As a renter, am I responsible for a concealed water pipe that burst?

It burst while we were living in the house so the temperatures in the house for livable for us. The pipe was in the ceiling concealed in the downstairs bathroom. The landlord claimed that we didn’t keep our house warm enough for his pipes. I just want to know who is responsible for the repair bill and should the landlord have informed me of this at the time of repair or is it okay for him to notify me when he takes it out of my deposit after I moved out?

Asked on July 26, 2012 under Real Estate Law, Virginia

Answers:

SJZ, Member, New York Bar / FreeAdvice Contributing Attorney

Answered 8 years ago | Contributor

A tenant is only responsible for damage which the tenant (or tenant's family, guests, pets, etc.) caused. Unless the landlord can show that you let the house get below freezing, such as by not keeping any heat on during a cold period (which would be an unreasonably careless, or negligent, thing to do), it  is very unlikely that he could hold you liable for the repair costs. If you believe that there is no basis for changing you for this and that the landlord therefore illegally withheld part or all of your security deposit, you could sue him (such as in small claims courrt) for your deposit's return.

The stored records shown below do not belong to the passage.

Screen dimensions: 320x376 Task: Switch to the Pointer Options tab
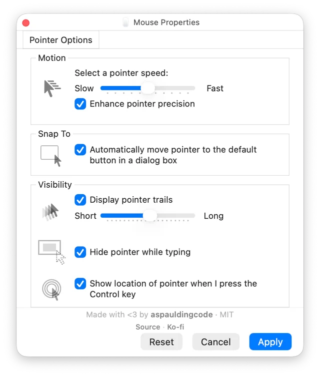click(61, 40)
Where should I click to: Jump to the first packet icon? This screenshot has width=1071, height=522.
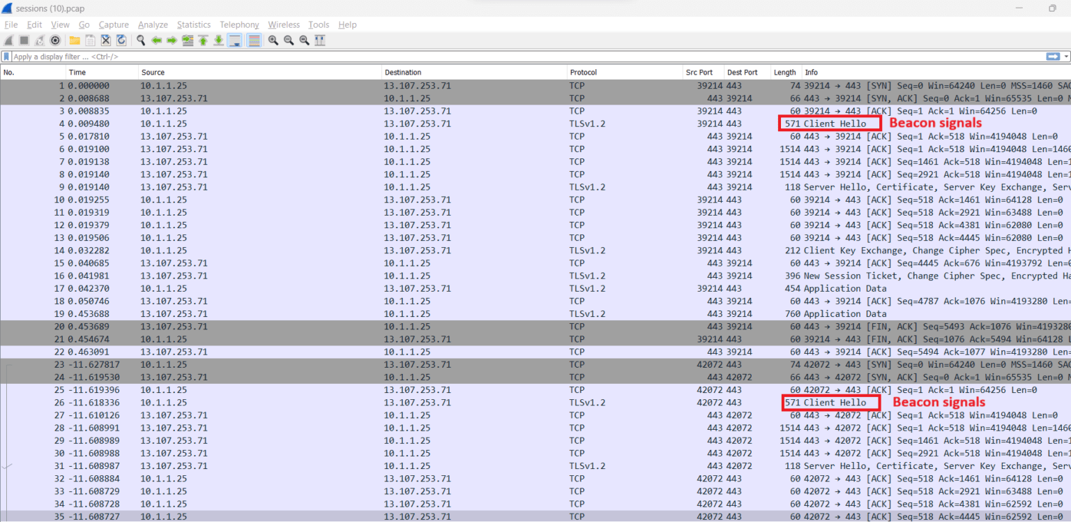[x=202, y=40]
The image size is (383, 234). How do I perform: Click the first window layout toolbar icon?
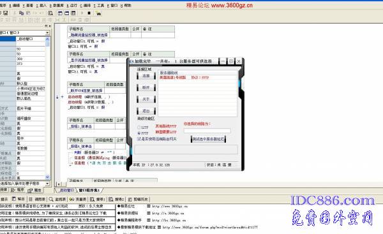(x=60, y=13)
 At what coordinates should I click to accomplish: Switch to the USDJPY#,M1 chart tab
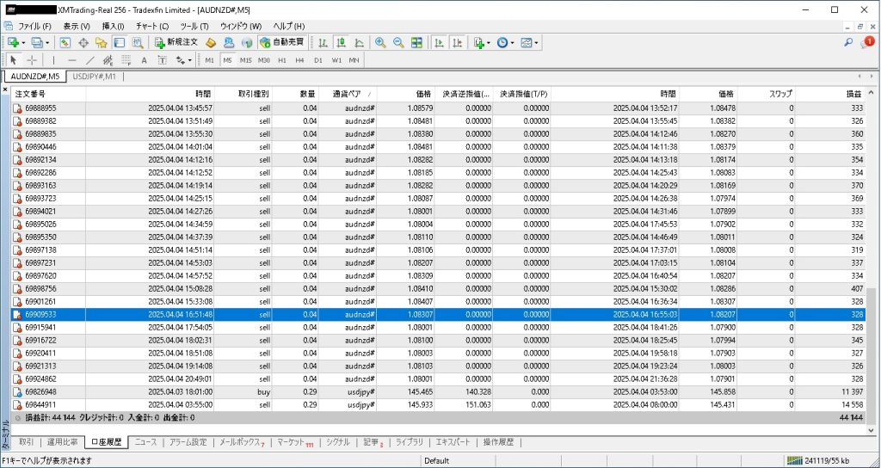tap(94, 77)
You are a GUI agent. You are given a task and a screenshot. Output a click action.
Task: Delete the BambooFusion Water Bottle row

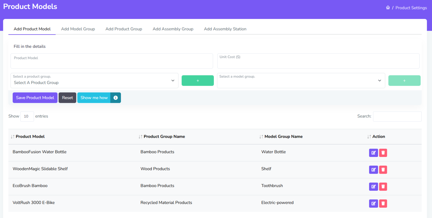(383, 153)
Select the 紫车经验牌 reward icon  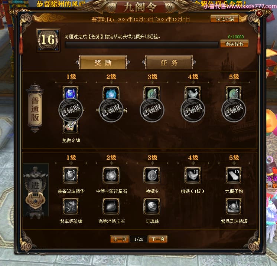coord(71,206)
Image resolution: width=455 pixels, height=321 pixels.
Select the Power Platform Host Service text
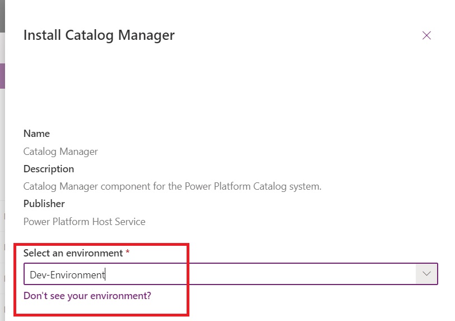84,222
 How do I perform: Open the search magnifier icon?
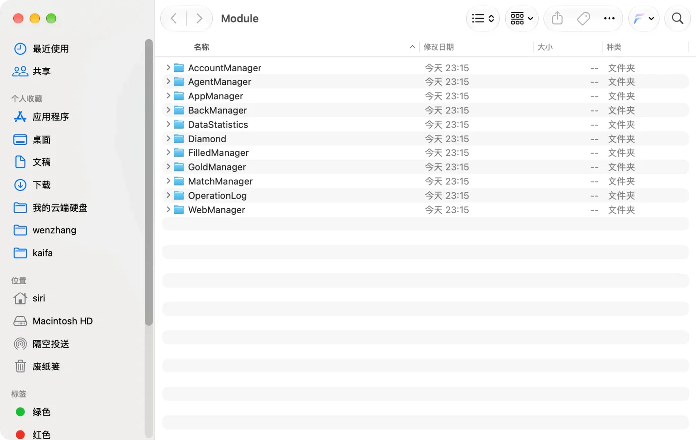677,19
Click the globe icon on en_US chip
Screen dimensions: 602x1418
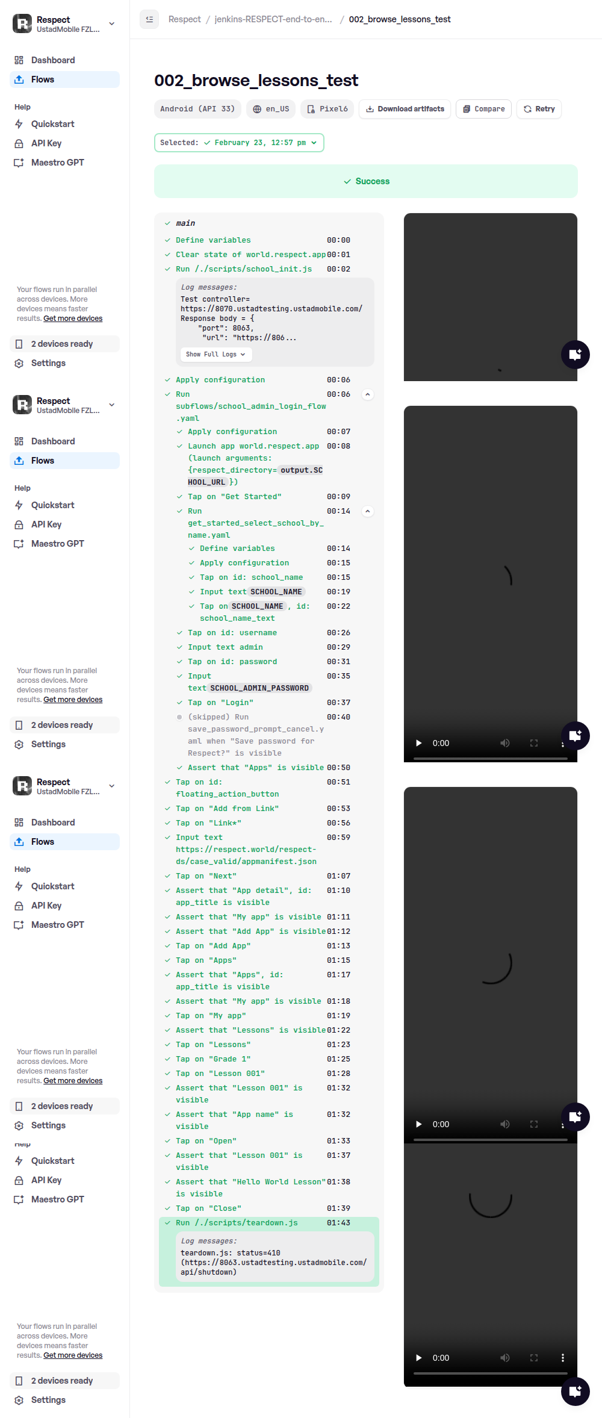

IMPORTANT NOTICE: The Answer(s) provided above are for general information only. The attorney providing the answer was not serving as the attorney for the person submitting the question or in any attorney-client relationship with such person. Laws may vary from state to state, and sometimes change. Tiny variations in the facts, or a fact not set forth in a question, often can change a legal outcome or an attorney's conclusion. Although AttorneyPages.com has verified the attorney was admitted to practice law in at least one jurisdiction, he or she may not be authorized to practice law in the jurisdiction referred to in the question, nor is he or she necessarily experienced in the area of the law involved. Unlike the information in the Answer(s) above, upon which you should NOT rely, for personal advice you can rely upon we suggest you retain an attorney to represent you.